Любое! Надобно только подыскать подходящие слова. С женой случилось несчастье, а любящий муж, не мешкая, стал раздумывать и подсчитывать, что ему сподручнее. К чему его больше тянет: заботиться о жене или дать деру? Уж одно то, что такая мысль могла прийти в голову, должно потрясти человека, вызвать в нем отвращение к себе. А вы свои „раздумья” едва ли не за доблесть выдаете. Послушаешь вас, так вы, оказывается, ратуете за честность. Негоже человеку, поучаете вы, на свой счет обольщаться. А то, что негоже, вы ни-ни, ни за какие коврижки не совершите. Вот вы и спросили у себя, выдержите ли, и тут же „честно и строго” ответили: нет, не выдержу, и все! Взятки с вас гладки. И настолько вы торопились с решением этого, столь важного для вас вопроса, что не удосужились спросить себя, а выдержит ли она, ваша жена? Не только не спросили, но и считаете, что спрашивать незачем. Что, разве не так? Писали ведь вы в своем „Ответе”, что „незачем преувеличивать, авария на дороге, конечно, беда, но не катастрофа. Ксения — творчески яркий человек, у нее по-прежнему светлая голова, она полностью сохранила возможность вести свою любимую работу, быть полезной людям — разве этого мало?” Легка для вас, Алексей Григорьевич, чужая ноша! И все же вы правы: паралич ног — конечно несчастье, оно может и не стать крахом. Но если несчастье сгустилось до трагедии, до такой, которая может расплющить вашу жену, то в этом виноваты вы и только вы!
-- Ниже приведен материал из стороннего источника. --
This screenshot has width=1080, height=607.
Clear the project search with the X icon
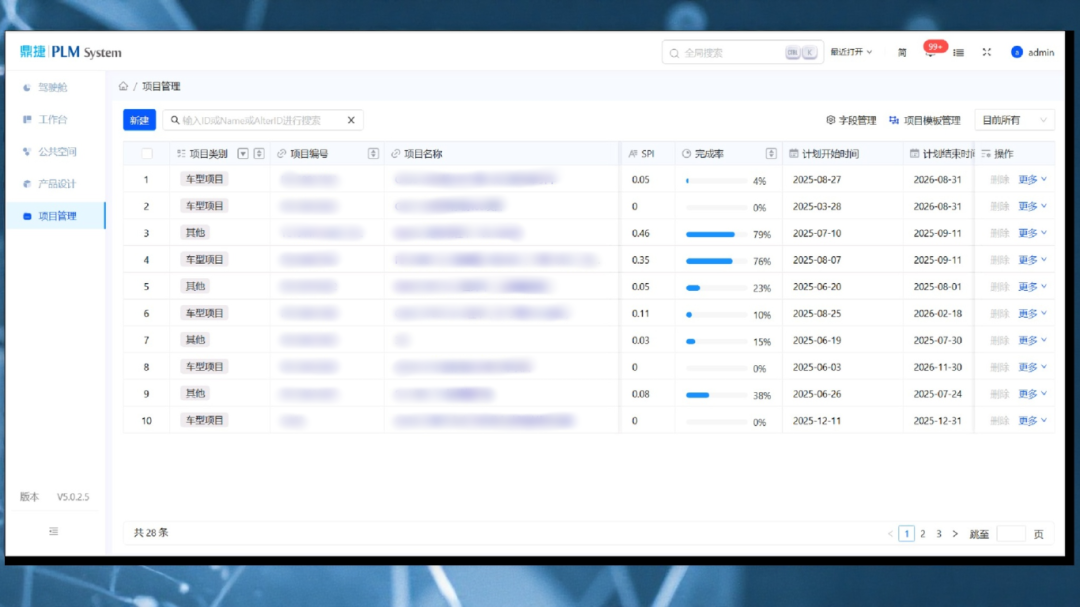[x=351, y=120]
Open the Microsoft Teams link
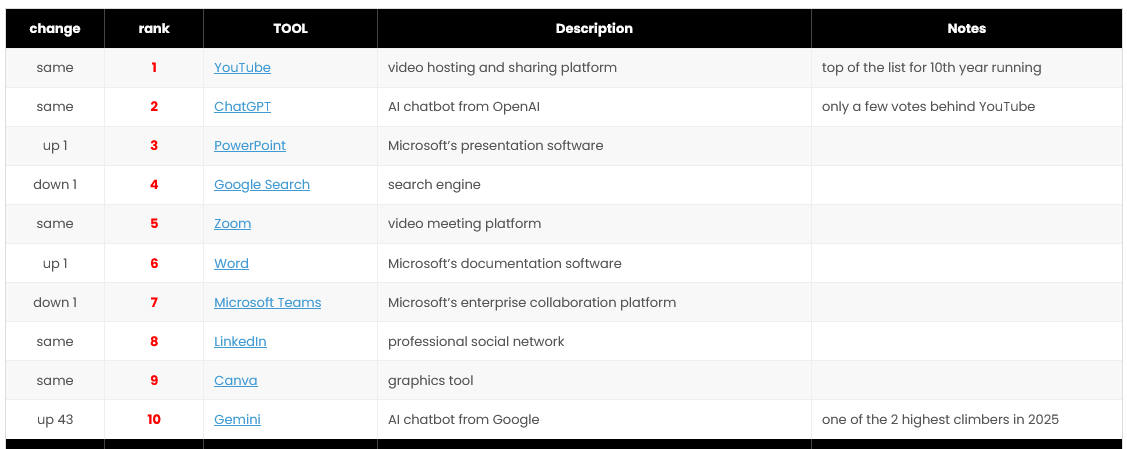Image resolution: width=1127 pixels, height=449 pixels. pos(267,303)
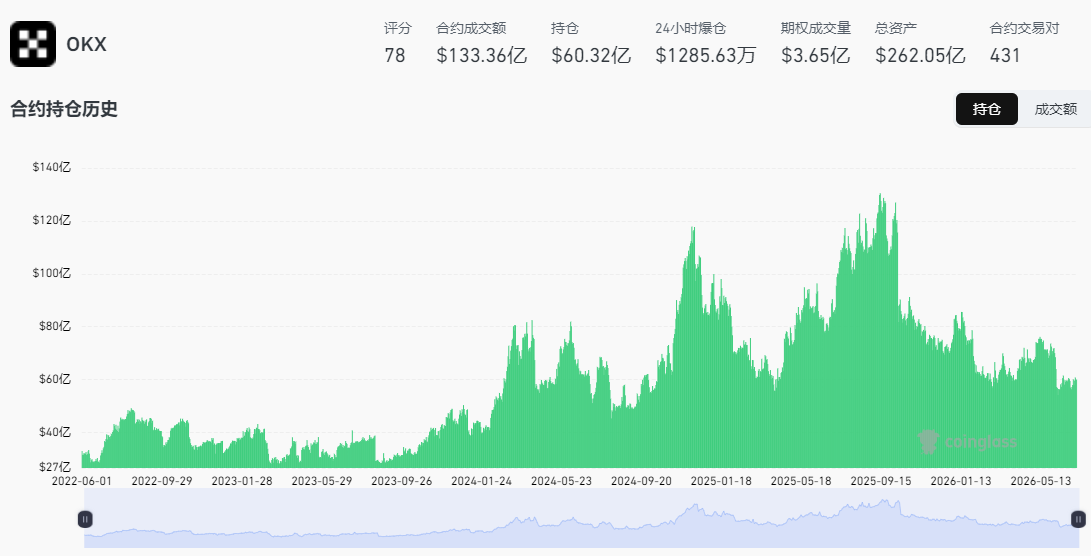This screenshot has width=1091, height=556.
Task: Click the right range slider handle
Action: [1078, 518]
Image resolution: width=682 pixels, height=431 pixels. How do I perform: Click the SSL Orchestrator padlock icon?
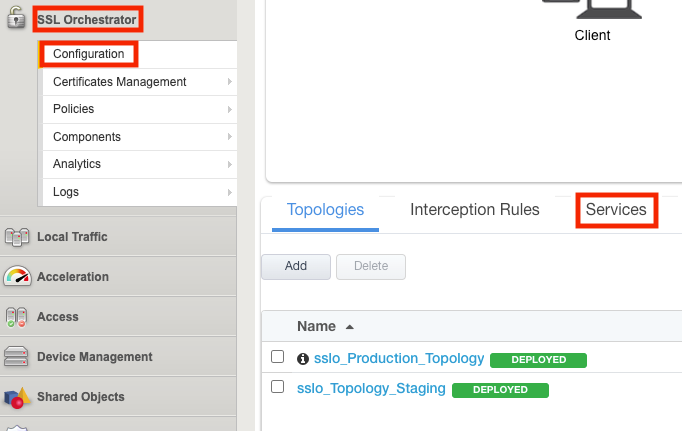point(16,18)
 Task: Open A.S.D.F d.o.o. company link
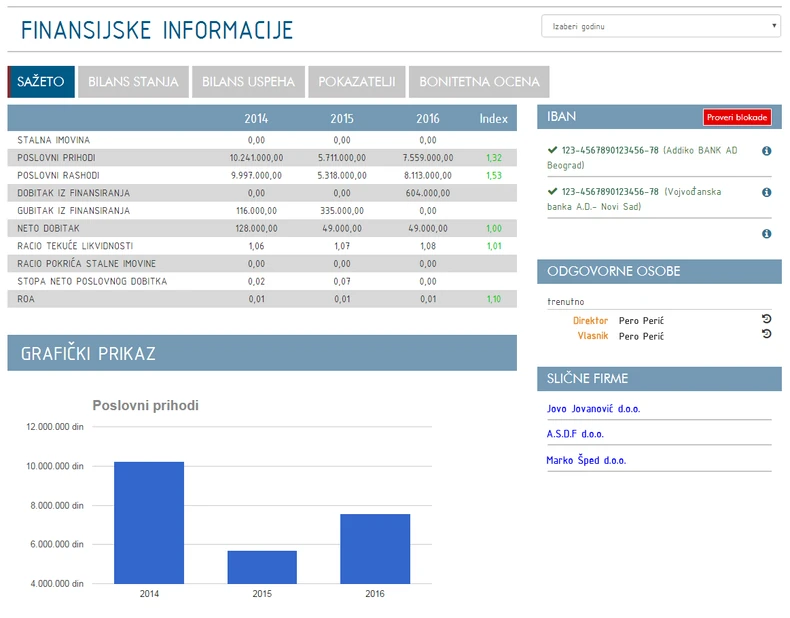575,435
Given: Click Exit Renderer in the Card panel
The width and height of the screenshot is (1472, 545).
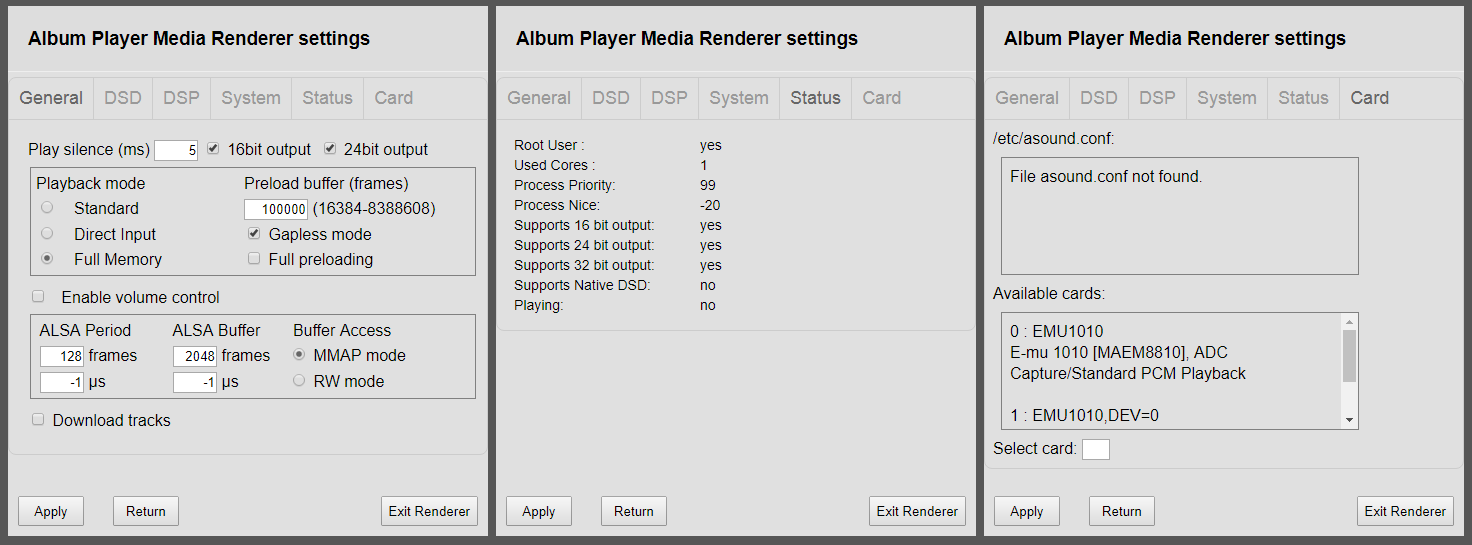Looking at the screenshot, I should [x=1405, y=511].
— Слушаешь вас, простите, „их”, — бегло улыбнулся Шебалдин, — слушаешь и диву даешься: получается, я — только придаток к Ксении, на личную жизнь права не имею. Не смей о таком праве и заикаться. Иначе беда вырастет в трагедию для Ксении. А вот если у меня трагедия, то это не беда. Что ж, прикажете вернуться? ~ спросил, прервав меня, Шебалдин, не столько уязвленный, сколько желающий уязвить.
— Нет! Она вас не примет. И не только потому, что не потерпит благотворительности...
— Потому, что раскусила меня? Увидела, что в герои я не гожусь? А я ведь, правда, в герои не гожусь. И пожалуй, жалею об этом. Возможно, какой-нибудь другой человек, произойди с его женой несчастье, стал бы любить ее преданнее и горячее. Слава ему! А я так не могу. И берите каждого человека таким, какой он есть. И это гораздо человечнее, чем, прикрываясь разговорами о гуманности, напечатать „Открытое письмо” с единственной целью: вымазать дегтем того, кто „виноват” только в том, что у него не хватает сил быть выше себя самого. Нет, уж позвольте каждому человеку оставаться самим собой.